» **Records shown**
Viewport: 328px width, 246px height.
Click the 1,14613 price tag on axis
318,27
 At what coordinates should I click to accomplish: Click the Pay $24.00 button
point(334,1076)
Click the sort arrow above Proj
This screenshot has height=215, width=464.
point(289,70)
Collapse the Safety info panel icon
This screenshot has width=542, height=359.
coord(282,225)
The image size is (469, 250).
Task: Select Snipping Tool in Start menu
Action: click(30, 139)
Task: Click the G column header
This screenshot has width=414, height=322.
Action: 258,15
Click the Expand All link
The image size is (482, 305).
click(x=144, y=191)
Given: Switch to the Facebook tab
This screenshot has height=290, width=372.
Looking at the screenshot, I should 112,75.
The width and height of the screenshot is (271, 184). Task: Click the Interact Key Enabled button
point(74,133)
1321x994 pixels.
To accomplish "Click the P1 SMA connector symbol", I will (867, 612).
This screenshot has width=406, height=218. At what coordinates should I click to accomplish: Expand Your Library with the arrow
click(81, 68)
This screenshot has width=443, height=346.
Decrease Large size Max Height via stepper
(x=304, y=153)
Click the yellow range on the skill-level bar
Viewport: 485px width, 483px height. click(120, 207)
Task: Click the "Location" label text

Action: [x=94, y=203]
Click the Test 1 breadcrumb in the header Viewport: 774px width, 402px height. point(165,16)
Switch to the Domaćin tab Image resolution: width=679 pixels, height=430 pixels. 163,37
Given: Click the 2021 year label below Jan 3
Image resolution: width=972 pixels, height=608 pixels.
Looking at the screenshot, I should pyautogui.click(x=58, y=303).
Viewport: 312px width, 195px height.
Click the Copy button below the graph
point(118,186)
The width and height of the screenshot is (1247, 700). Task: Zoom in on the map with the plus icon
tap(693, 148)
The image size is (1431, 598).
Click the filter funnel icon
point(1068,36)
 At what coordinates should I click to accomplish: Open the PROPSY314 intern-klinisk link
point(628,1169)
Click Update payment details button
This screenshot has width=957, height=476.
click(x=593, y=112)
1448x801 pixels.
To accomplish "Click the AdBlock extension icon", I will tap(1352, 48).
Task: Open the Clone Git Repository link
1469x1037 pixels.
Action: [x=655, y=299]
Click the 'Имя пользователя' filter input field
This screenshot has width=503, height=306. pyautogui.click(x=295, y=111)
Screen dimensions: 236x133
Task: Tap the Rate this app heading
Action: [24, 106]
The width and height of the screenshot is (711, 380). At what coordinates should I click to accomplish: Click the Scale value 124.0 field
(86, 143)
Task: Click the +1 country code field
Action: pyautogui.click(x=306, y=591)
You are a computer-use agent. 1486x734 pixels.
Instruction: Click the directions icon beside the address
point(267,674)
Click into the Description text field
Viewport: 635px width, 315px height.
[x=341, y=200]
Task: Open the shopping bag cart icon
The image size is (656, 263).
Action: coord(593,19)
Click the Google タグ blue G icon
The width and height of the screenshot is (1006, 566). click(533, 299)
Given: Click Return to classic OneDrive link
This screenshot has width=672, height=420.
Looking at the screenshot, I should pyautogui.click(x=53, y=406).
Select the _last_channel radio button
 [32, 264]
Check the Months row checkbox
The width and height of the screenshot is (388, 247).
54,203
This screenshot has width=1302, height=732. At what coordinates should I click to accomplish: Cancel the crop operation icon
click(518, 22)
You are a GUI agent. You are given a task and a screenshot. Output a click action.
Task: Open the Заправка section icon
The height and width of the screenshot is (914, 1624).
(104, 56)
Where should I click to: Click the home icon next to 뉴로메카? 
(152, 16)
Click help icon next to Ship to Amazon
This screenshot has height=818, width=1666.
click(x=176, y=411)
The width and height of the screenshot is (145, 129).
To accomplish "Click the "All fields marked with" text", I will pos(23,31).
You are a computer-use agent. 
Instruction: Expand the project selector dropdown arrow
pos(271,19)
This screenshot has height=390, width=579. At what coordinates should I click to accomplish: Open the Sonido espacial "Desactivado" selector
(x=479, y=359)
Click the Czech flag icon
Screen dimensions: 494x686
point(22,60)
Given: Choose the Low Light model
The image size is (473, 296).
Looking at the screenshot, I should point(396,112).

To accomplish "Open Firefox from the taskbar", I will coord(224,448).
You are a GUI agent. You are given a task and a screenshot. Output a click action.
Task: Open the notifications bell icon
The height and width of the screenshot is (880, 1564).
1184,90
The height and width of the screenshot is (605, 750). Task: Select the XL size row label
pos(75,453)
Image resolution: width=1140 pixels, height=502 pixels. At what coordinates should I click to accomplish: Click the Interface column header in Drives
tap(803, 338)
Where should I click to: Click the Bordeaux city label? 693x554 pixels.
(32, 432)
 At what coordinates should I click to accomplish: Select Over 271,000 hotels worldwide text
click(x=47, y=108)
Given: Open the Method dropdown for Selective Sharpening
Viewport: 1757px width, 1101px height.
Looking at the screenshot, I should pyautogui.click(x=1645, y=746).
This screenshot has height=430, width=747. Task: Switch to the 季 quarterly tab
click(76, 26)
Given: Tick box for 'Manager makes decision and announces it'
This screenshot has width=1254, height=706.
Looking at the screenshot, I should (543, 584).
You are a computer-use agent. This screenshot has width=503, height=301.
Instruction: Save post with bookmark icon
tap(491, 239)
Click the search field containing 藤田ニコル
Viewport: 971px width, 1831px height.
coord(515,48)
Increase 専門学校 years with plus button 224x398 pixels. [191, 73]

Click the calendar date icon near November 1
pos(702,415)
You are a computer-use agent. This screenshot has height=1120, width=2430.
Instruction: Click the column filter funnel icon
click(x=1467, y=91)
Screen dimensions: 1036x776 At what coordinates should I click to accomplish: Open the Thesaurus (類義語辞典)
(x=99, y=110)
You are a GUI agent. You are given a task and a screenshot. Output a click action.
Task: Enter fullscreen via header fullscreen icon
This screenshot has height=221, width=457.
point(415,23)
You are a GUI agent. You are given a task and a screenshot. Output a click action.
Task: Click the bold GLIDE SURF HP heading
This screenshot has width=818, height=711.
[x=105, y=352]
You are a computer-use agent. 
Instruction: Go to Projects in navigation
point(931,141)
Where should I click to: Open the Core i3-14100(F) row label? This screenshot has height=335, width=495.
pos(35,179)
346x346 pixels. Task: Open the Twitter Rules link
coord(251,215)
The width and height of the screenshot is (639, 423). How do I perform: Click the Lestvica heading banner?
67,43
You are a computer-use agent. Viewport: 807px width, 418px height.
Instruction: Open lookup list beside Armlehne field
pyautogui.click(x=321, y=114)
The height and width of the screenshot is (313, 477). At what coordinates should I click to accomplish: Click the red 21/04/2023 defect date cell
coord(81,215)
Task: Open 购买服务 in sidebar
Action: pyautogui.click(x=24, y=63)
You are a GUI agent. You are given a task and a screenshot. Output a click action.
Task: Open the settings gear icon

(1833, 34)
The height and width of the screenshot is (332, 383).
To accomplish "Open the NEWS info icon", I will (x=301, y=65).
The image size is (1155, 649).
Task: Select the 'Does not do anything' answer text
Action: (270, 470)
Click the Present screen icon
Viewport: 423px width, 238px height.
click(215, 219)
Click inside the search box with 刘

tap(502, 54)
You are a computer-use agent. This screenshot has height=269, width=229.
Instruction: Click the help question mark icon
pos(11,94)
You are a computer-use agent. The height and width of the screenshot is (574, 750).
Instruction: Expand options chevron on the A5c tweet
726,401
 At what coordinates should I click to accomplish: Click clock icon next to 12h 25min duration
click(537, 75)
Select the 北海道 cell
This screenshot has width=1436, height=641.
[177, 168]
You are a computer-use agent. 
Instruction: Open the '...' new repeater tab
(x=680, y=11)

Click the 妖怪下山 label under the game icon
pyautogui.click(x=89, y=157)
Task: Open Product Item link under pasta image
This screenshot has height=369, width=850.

» **What is being asked**
Rewrite all of the records above, substituting "Directive" for each occurrence of "Instruction" and leaving everything else unchanged.

» **Result of the exercise**
Viewport: 328px width, 246px height.
Click the 1,14613 price tag on axis
318,27
 At what coordinates should I click to accomplish: Click the Pay $24.00 button
point(334,1076)
Click the sort arrow above Proj
This screenshot has height=215, width=464.
point(289,70)
Collapse the Safety info panel icon
This screenshot has width=542, height=359.
coord(282,225)
The image size is (469, 250).
Task: Select Snipping Tool in Start menu
Action: click(30, 139)
Task: Click the G column header
This screenshot has width=414, height=322.
Action: 258,15
Click the Expand All link
The image size is (482, 305).
click(x=144, y=191)
Given: Switch to the Facebook tab
This screenshot has height=290, width=372.
Looking at the screenshot, I should 112,75.
The width and height of the screenshot is (271, 184). Task: Click the Interact Key Enabled button
point(74,133)
1321x994 pixels.
To accomplish "Click the P1 SMA connector symbol", I will (867, 612).
This screenshot has width=406, height=218. At what coordinates should I click to accomplish: Expand Your Library with the arrow
click(81, 68)
This screenshot has width=443, height=346.
Decrease Large size Max Height via stepper
(x=304, y=153)
Click the yellow range on the skill-level bar
Viewport: 485px width, 483px height. click(120, 207)
Task: Click the "Location" label text

Action: [x=94, y=203]
Click the Test 1 breadcrumb in the header Viewport: 774px width, 402px height. point(165,16)
Switch to the Domaćin tab Image resolution: width=679 pixels, height=430 pixels. 163,37
Given: Click the 2021 year label below Jan 3
Image resolution: width=972 pixels, height=608 pixels.
Looking at the screenshot, I should pyautogui.click(x=58, y=303).
Viewport: 312px width, 195px height.
Click the Copy button below the graph
point(118,186)
The width and height of the screenshot is (1247, 700). Task: Zoom in on the map with the plus icon
tap(693, 148)
The image size is (1431, 598).
Click the filter funnel icon
point(1068,36)
 At what coordinates should I click to accomplish: Open the PROPSY314 intern-klinisk link
point(628,1169)
Click Update payment details button
This screenshot has width=957, height=476.
click(x=593, y=112)
1448x801 pixels.
To accomplish "Click the AdBlock extension icon", I will tap(1352, 48).
Task: Open the Clone Git Repository link
1469x1037 pixels.
Action: [x=655, y=299]
Click the 'Имя пользователя' filter input field
This screenshot has width=503, height=306. pyautogui.click(x=295, y=111)
Screen dimensions: 236x133
Task: Tap the Rate this app heading
Action: [24, 106]
The width and height of the screenshot is (711, 380). At what coordinates should I click to accomplish: Click the Scale value 124.0 field
(86, 143)
Task: Click the +1 country code field
Action: pyautogui.click(x=306, y=591)
You are a computer-use agent. 1486x734 pixels.
Directive: Click the directions icon beside the address
point(267,674)
Click into the Description text field
Viewport: 635px width, 315px height.
[x=341, y=200]
Task: Open the shopping bag cart icon
The image size is (656, 263).
Action: coord(593,19)
Click the Google タグ blue G icon
The width and height of the screenshot is (1006, 566). click(533, 299)
Given: Click Return to classic OneDrive link
This screenshot has width=672, height=420.
Looking at the screenshot, I should pyautogui.click(x=53, y=406).
Select the _last_channel radio button
 [32, 264]
Check the Months row checkbox
The width and height of the screenshot is (388, 247).
54,203
This screenshot has width=1302, height=732. At what coordinates should I click to accomplish: Cancel the crop operation icon
click(518, 22)
You are a GUI agent. You are given a task and a screenshot. Output a click action.
Task: Open the Заправка section icon
The height and width of the screenshot is (914, 1624).
(104, 56)
Where should I click to: Click the home icon next to 뉴로메카? 
(152, 16)
Click help icon next to Ship to Amazon
This screenshot has height=818, width=1666.
click(x=176, y=411)
The width and height of the screenshot is (145, 129).
To accomplish "Click the "All fields marked with" text", I will pos(23,31).
You are a computer-use agent. 
Directive: Expand the project selector dropdown arrow
pos(271,19)
This screenshot has height=390, width=579. At what coordinates should I click to accomplish: Open the Sonido espacial "Desactivado" selector
(x=479, y=359)
Click the Czech flag icon
Screen dimensions: 494x686
point(22,60)
Given: Choose the Low Light model
The image size is (473, 296).
Looking at the screenshot, I should point(396,112).

To accomplish "Open Firefox from the taskbar", I will coord(224,448).
You are a GUI agent. You are given a task and a screenshot. Output a click action.
Task: Open the notifications bell icon
The height and width of the screenshot is (880, 1564).
1184,90
The height and width of the screenshot is (605, 750). Task: Select the XL size row label
pos(75,453)
Image resolution: width=1140 pixels, height=502 pixels. At what coordinates should I click to accomplish: Click the Interface column header in Drives
tap(803, 338)
Where should I click to: Click the Bordeaux city label? 693x554 pixels.
(32, 432)
 At what coordinates should I click to accomplish: Select Over 271,000 hotels worldwide text
click(x=47, y=108)
Given: Open the Method dropdown for Selective Sharpening
Viewport: 1757px width, 1101px height.
Looking at the screenshot, I should pyautogui.click(x=1645, y=746).
This screenshot has height=430, width=747. Task: Switch to the 季 quarterly tab
click(76, 26)
Given: Tick box for 'Manager makes decision and announces it'
This screenshot has width=1254, height=706.
Looking at the screenshot, I should (543, 584).
You are a computer-use agent. This screenshot has width=503, height=301.
Directive: Save post with bookmark icon
tap(491, 239)
Click the search field containing 藤田ニコル
Viewport: 971px width, 1831px height.
coord(515,48)
Increase 専門学校 years with plus button 224x398 pixels. [191, 73]

Click the calendar date icon near November 1
pos(702,415)
You are a computer-use agent. This screenshot has height=1120, width=2430.
Directive: Click the column filter funnel icon
click(x=1467, y=91)
Screen dimensions: 1036x776 At what coordinates should I click to accomplish: Open the Thesaurus (類義語辞典)
(x=99, y=110)
You are a GUI agent. You are given a task and a screenshot. Output a click action.
Task: Enter fullscreen via header fullscreen icon
This screenshot has height=221, width=457.
point(415,23)
You are a GUI agent. You are given a task and a screenshot. Output a click action.
Task: Click the bold GLIDE SURF HP heading
This screenshot has width=818, height=711.
[x=105, y=352]
You are a computer-use agent. 
Directive: Go to Projects in navigation
point(931,141)
Where should I click to: Open the Core i3-14100(F) row label? This screenshot has height=335, width=495.
pos(35,179)
346x346 pixels. Task: Open the Twitter Rules link
coord(251,215)
The width and height of the screenshot is (639, 423). How do I perform: Click the Lestvica heading banner?
67,43
You are a computer-use agent. Viewport: 807px width, 418px height.
Directive: Open lookup list beside Armlehne field
pyautogui.click(x=321, y=114)
The height and width of the screenshot is (313, 477). At what coordinates should I click to accomplish: Click the red 21/04/2023 defect date cell
coord(81,215)
Task: Open 购买服务 in sidebar
Action: pyautogui.click(x=24, y=63)
You are a GUI agent. You are given a task and a screenshot. Output a click action.
Task: Open the settings gear icon

(1833, 34)
The height and width of the screenshot is (332, 383).
To accomplish "Open the NEWS info icon", I will (x=301, y=65).
The image size is (1155, 649).
Task: Select the 'Does not do anything' answer text
Action: (270, 470)
Click the Present screen icon
Viewport: 423px width, 238px height.
click(215, 219)
Click inside the search box with 刘

tap(502, 54)
You are a computer-use agent. This screenshot has height=269, width=229.
Directive: Click the help question mark icon
pos(11,94)
You are a computer-use agent. The height and width of the screenshot is (574, 750).
Directive: Expand options chevron on the A5c tweet
726,401
 At what coordinates should I click to accomplish: Click clock icon next to 12h 25min duration
click(537, 75)
Select the 北海道 cell
This screenshot has width=1436, height=641.
[177, 168]
You are a computer-use agent. 
Directive: Open the '...' new repeater tab
(x=680, y=11)

Click the 妖怪下山 label under the game icon
pyautogui.click(x=89, y=157)
Task: Open Product Item link under pasta image
This screenshot has height=369, width=850.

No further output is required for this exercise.